Profiling or Obsession? Miami Gardens PD Under Fire for Treament of Store Clerk

Earl Sampson arrested for working
Some pretty absurd cases of profiling have been highlighted on this blog in recent weeks but Miami Herald reporter Julie Brown's expose about Earl Sampson's treatment by the Miami Garden Police Department really must be read to be believed.

As she observes in the article, to combat the high levels of violent crime in the predominantly black Miami Gardens area the mayor and the MGPD instituted a "zero tolerance" approach.

The 28 year-old Sampson (pictured left) has been arrested more than 62 times by the Miami Garden PD for trespassing. Only problem? The officers keep arresting him in the same place; the 207 Quickstop convenience store where the guy WORKS.

The harassment was so bad the store's owner Alex Saleh complained to the police then installed 16 cameras throughout the store to record multiple instances of MGPD officers confronting, cuffing and arresting Sampson while stocking coolers and other tasks during his shift.
The startling statistics of his case are enough to give pause; in four years the Miami Garden PD stopped and questioned him 258 times, searched him more than 100 times and jailed him 56 times.

Saleh and Sampson have now filed suit against the MGPD in Federal Court; Saleh himself has been the subject of harassment by the same police for filing complaints about unfair treatment of his employees and regular customers.

Check out some of the video of how MGPD officers treated Saleh's employee Sampson and some of the customers and judge for yourself. Since the story broke the chief of the Miami Gardens Police has resigned amid charges of widespread profiling by the department.

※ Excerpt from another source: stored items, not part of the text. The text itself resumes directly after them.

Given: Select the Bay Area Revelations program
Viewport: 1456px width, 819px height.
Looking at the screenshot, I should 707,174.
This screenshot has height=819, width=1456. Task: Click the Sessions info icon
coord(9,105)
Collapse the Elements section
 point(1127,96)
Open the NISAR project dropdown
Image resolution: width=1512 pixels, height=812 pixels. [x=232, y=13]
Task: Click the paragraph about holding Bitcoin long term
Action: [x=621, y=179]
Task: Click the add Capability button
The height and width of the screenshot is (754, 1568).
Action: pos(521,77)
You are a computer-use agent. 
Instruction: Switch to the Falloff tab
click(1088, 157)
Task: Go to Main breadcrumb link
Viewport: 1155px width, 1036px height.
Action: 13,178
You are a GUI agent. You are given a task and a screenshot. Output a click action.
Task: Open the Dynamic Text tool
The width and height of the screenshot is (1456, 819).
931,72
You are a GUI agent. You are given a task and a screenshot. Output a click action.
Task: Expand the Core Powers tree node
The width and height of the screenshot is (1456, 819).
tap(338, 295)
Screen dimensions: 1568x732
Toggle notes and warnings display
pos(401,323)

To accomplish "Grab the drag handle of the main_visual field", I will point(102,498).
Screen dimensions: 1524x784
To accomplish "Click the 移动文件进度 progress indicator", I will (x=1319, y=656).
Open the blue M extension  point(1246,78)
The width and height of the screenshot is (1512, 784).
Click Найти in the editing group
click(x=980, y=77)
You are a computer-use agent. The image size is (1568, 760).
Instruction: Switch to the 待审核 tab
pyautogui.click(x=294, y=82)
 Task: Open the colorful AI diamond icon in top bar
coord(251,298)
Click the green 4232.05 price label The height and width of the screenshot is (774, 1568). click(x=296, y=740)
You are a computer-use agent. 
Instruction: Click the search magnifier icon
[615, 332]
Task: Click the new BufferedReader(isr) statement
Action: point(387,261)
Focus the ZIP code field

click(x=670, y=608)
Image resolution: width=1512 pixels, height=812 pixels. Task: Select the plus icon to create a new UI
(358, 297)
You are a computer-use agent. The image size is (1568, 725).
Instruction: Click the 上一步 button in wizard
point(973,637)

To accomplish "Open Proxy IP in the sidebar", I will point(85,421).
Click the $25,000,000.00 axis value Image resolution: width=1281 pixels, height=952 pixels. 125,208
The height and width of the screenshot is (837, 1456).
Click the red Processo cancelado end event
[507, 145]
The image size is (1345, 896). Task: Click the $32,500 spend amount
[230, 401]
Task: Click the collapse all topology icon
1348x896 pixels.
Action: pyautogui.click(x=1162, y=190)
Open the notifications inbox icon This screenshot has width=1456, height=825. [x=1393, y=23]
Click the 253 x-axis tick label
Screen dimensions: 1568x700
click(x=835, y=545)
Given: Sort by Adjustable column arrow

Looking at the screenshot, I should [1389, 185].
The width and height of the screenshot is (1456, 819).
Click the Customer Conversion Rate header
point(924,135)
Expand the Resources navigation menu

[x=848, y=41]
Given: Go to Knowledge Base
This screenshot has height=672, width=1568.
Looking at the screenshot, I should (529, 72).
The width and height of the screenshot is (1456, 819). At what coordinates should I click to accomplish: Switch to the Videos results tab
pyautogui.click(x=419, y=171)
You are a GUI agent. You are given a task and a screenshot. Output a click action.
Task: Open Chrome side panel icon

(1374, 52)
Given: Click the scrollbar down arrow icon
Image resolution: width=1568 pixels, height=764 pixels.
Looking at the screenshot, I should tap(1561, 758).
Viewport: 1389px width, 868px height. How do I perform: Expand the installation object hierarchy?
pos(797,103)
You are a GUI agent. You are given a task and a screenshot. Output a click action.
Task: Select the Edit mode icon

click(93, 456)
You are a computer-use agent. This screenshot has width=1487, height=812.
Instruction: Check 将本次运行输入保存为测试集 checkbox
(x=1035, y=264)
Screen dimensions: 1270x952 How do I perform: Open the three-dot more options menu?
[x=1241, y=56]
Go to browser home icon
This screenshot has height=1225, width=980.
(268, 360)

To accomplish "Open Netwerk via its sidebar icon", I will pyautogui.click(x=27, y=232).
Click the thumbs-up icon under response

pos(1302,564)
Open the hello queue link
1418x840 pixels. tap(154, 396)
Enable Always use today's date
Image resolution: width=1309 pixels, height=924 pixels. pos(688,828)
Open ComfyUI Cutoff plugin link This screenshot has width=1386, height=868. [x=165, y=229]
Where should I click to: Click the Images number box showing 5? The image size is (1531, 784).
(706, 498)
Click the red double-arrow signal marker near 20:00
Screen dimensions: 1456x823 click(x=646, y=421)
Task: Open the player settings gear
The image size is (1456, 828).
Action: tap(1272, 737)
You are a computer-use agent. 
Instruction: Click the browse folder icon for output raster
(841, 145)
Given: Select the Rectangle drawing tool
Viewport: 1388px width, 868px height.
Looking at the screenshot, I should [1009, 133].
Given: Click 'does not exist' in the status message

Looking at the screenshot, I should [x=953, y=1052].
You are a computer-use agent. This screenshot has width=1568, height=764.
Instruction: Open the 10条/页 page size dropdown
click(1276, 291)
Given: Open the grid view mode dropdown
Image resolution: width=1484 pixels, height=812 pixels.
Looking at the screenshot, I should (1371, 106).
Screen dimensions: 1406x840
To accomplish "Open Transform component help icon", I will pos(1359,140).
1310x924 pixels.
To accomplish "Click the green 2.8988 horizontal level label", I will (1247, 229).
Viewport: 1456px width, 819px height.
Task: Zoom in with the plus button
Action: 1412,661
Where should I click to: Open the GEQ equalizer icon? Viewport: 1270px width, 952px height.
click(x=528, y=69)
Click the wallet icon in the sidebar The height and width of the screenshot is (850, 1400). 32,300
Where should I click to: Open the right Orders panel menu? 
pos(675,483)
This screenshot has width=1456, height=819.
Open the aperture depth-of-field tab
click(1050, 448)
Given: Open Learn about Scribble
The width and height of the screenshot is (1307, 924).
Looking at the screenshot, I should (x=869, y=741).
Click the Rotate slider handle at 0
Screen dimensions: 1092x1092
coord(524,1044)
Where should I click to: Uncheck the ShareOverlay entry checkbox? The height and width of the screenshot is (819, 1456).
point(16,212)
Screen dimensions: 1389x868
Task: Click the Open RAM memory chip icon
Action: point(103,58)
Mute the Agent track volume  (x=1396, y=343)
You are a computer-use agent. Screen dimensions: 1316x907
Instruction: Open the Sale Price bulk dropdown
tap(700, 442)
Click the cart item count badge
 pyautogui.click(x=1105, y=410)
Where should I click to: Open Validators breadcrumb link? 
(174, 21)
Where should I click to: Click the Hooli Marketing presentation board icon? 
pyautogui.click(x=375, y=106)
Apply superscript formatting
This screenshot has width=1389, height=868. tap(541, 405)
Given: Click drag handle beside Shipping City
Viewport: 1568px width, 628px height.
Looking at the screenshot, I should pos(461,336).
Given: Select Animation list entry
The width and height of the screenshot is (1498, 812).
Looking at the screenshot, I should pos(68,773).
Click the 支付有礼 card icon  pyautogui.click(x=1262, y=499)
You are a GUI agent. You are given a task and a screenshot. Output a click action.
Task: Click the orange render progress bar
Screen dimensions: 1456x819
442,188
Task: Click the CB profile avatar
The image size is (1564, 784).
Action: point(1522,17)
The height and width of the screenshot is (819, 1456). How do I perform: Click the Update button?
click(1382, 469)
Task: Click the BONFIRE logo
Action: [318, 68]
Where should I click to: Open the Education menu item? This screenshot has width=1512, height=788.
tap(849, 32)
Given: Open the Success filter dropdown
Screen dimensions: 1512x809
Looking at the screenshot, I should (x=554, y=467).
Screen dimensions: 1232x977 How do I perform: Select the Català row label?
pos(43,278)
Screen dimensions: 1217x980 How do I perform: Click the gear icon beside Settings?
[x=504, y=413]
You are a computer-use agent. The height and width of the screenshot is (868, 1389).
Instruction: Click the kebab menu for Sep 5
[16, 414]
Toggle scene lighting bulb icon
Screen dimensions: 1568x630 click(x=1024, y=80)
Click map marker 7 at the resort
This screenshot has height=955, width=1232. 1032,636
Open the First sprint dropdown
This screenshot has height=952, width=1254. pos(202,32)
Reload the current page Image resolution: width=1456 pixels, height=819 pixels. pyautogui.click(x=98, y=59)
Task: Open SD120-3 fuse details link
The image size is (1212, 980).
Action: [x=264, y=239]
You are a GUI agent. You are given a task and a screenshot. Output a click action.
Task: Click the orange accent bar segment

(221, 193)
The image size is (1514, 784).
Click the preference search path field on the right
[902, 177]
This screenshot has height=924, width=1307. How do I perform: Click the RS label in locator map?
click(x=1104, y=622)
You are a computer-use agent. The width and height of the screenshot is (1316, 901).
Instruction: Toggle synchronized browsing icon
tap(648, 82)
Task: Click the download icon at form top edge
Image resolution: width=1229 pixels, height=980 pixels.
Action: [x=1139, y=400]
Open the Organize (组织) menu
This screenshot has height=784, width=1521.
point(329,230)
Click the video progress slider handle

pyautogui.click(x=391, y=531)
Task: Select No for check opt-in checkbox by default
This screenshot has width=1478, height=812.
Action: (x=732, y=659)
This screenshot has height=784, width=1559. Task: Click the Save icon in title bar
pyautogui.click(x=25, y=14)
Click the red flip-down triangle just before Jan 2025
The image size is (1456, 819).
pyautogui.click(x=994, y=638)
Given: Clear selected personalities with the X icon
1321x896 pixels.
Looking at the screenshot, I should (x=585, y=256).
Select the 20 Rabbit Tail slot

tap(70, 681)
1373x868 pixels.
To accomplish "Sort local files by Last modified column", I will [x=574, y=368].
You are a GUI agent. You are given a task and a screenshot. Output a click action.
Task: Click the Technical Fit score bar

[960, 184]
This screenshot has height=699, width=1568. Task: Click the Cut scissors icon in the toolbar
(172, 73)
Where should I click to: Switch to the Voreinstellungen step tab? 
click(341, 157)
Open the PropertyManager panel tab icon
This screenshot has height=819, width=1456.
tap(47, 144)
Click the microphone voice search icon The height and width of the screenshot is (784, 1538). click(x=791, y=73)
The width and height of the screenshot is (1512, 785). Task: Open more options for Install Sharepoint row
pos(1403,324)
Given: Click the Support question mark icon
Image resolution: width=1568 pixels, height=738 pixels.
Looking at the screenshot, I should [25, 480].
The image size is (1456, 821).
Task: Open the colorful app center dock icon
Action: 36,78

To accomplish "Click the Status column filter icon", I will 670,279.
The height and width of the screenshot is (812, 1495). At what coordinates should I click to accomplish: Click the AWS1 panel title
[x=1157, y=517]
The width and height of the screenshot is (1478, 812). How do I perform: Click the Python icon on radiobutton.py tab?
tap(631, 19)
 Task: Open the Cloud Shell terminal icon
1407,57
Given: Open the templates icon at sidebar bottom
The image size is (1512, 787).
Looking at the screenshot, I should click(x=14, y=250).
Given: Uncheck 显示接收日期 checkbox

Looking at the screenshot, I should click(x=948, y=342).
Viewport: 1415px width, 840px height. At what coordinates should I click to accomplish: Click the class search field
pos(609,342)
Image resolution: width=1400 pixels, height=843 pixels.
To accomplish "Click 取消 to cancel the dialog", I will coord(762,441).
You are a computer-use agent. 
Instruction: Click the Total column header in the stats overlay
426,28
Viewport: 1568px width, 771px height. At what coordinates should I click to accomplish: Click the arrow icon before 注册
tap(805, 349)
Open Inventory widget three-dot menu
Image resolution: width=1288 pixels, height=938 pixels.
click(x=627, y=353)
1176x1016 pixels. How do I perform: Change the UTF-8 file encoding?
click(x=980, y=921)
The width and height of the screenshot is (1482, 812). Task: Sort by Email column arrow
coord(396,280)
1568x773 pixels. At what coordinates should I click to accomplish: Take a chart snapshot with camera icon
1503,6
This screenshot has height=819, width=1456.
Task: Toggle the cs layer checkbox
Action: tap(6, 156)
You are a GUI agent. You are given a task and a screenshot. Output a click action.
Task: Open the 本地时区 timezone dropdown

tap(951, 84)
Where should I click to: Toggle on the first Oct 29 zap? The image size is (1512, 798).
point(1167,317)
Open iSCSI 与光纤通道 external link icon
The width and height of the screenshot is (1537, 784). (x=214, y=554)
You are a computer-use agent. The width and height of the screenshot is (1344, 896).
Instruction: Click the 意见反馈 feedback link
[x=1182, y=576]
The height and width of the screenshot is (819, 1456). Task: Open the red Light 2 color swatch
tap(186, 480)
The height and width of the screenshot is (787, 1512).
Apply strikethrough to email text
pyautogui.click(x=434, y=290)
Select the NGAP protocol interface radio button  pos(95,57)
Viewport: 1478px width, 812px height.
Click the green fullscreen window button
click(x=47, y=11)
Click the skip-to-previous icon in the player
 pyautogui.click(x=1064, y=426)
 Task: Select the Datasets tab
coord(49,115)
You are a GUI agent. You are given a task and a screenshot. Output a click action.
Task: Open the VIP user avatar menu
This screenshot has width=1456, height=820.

Earlier on today's edition of NPR's "Tell Me More" host Michel Martin interviewed Miami Herald reporter Julie Brown about the incident and she shared some pretty disturbing accounts of how the police routinely treated customers and local residents. It's worth a listen to get the latest in this evolving story affecting a community with a long history of police violence against poor minority residents.

The abuses Julie Brown uncovers are straight out of some Banana Republic, truly Third World kinds of personal rights violations. How do members of any police force return to the same store over and over again and arrest the same guy dozens of times for the same thing while he's working?

Is that really about preventing crime?